Matcha and the Failure of Consumer Movie Discovery Startups

Matcha.TV just got bought by Apple for $1.5m. Never heard of them? Not surprising. It is (was) one of the many TV and movie discovery startups which planned to secretly take over the second screen by offering personalized recommendations to consumers only to find out no one needs such a thing.

matcha-mintMatcha founders’ favorite dessert (see recipe here)

Many others have tried that before. All failed. Some like, Clerk Dogs or simply ended up closing the business, others like TV Genius, Philo or Miso sold their IP and talent to a bigger player, whereas the smart ones (like Jinni) pivoted to a b2b model (more about that later) or got friendly with the Hollywood oligarchy (Zeebox example).

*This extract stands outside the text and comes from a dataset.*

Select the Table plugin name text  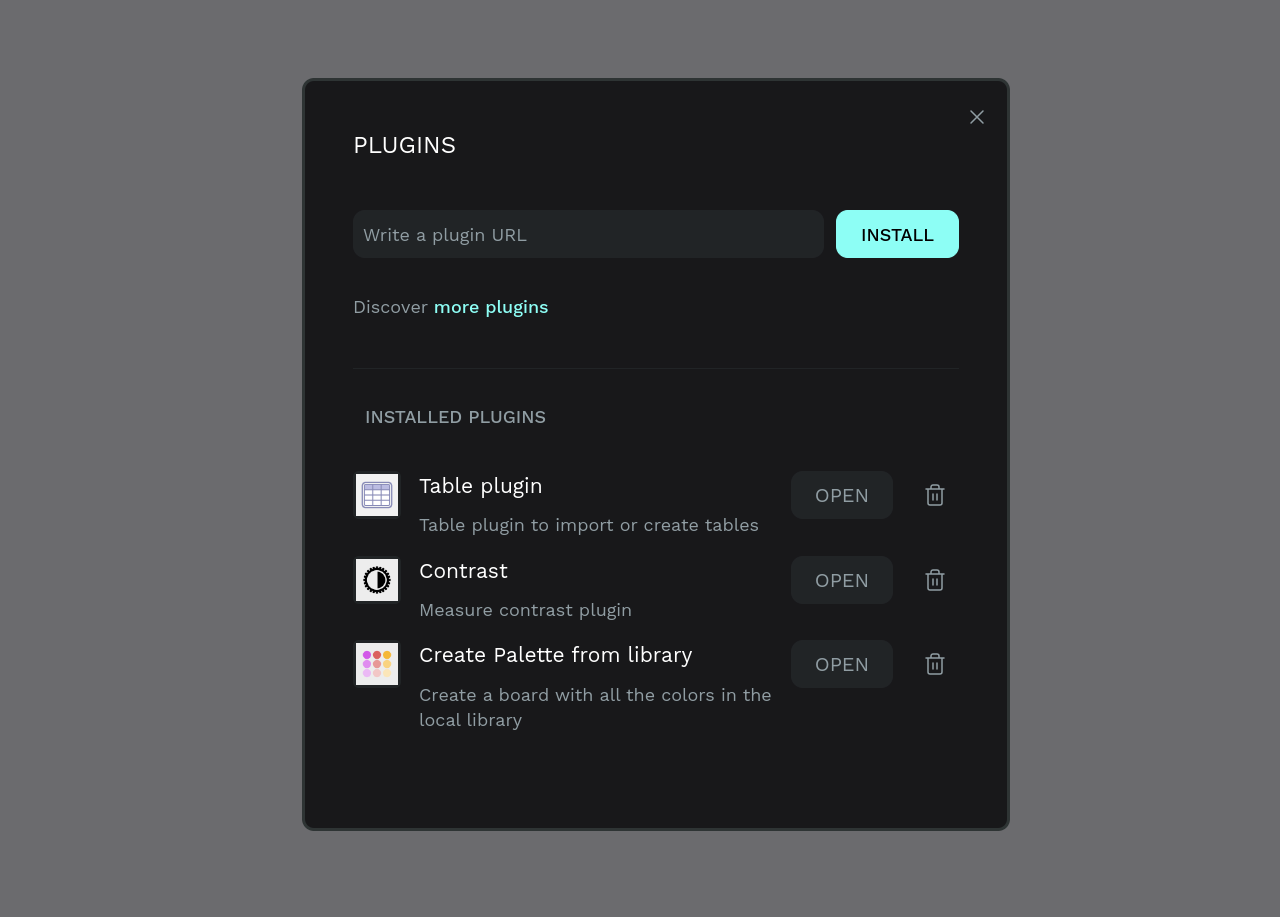[x=481, y=486]
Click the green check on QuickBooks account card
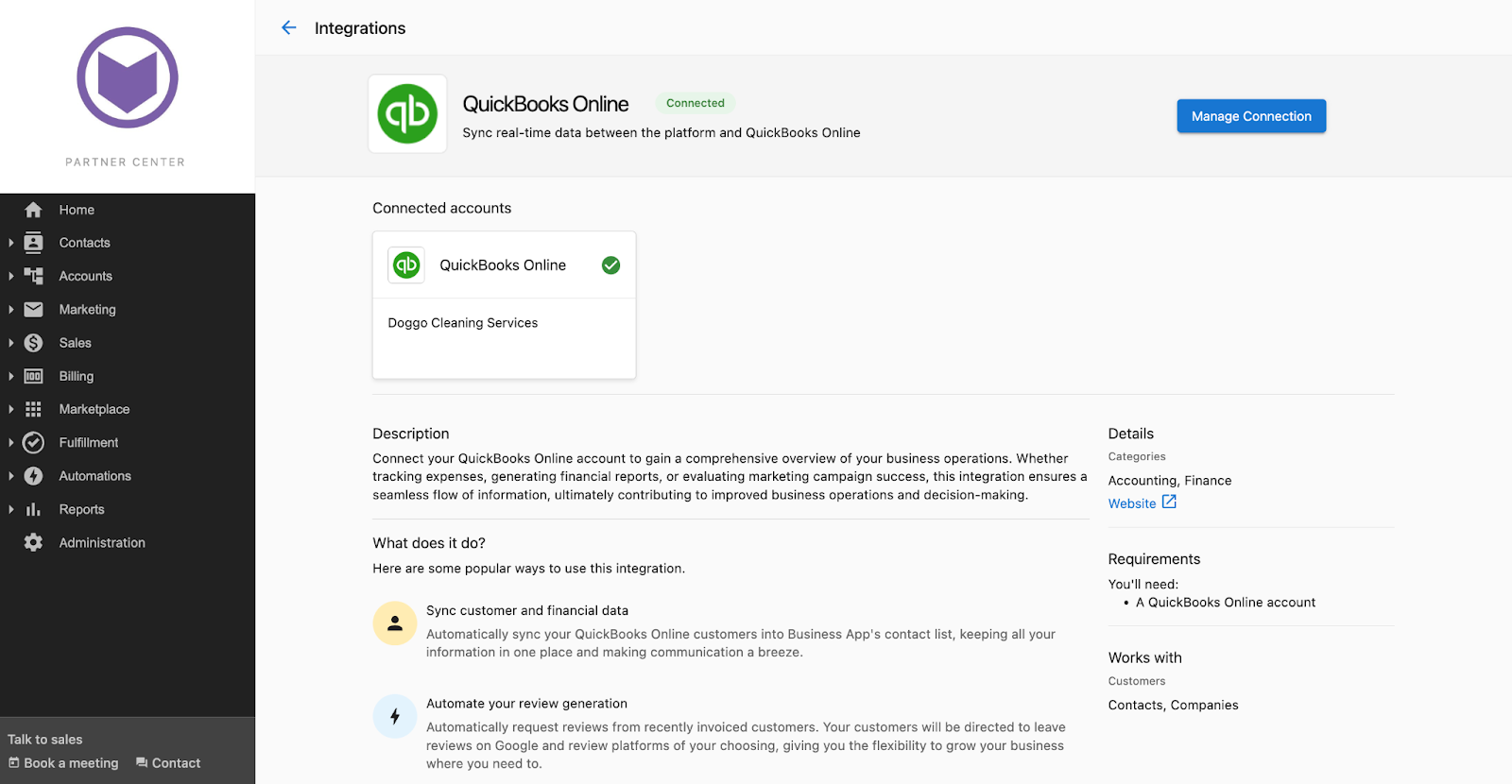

Still dozens of new startups each year come up with a variation of the same idea, recent players include Foundd,, Lettterboxd.Their problem? It’s damn hard to disrupt TV if you have no content, only algorithms and a database of links to Netflix. Personalized recommendations and social discovery are not products, but features. People don’t search for sites that recommend them what to watch. I mean normal people, not geeks or programmers. They search for good content on video sites they know like Youtube, Hulu or Netflix. They also expect cable TV and smart TV players to deliver them content they’ll love with fewest clicks possible and they are prepared to cut the cord if the TV industry fails to deliver that promise.

A content provider without a decent discovery solution will soon be as obsolete as the one without a search feature. Google is a living proof–a company that became a verb for search now moves to personalized discovery as an obvious next stage. If you haven’t noticed that, you should quickly look up Google Now, the new personalized interface to your life which makes your searches before you even think about a keyword.

Apple bought Matcha, a failed startup on mission impossible, because with the right content deals it suddenly becomes mission possible or actually mission obvious. Others will follow soon either by buying recommendation technology through acqui-hires like Apple, building it by themselves like Netflix and Samsung or by using a third party service like our Filmaster (the rest of the world), which by the way also originated as a consumer app that recommends movies to watch based on your taste and mood (gotta learn it the hard way).

And what about consumer movie discovery startups? Nothing. They will continue to get funded, get hyped in SV and die quietly until enough VCs read this blog post, that is.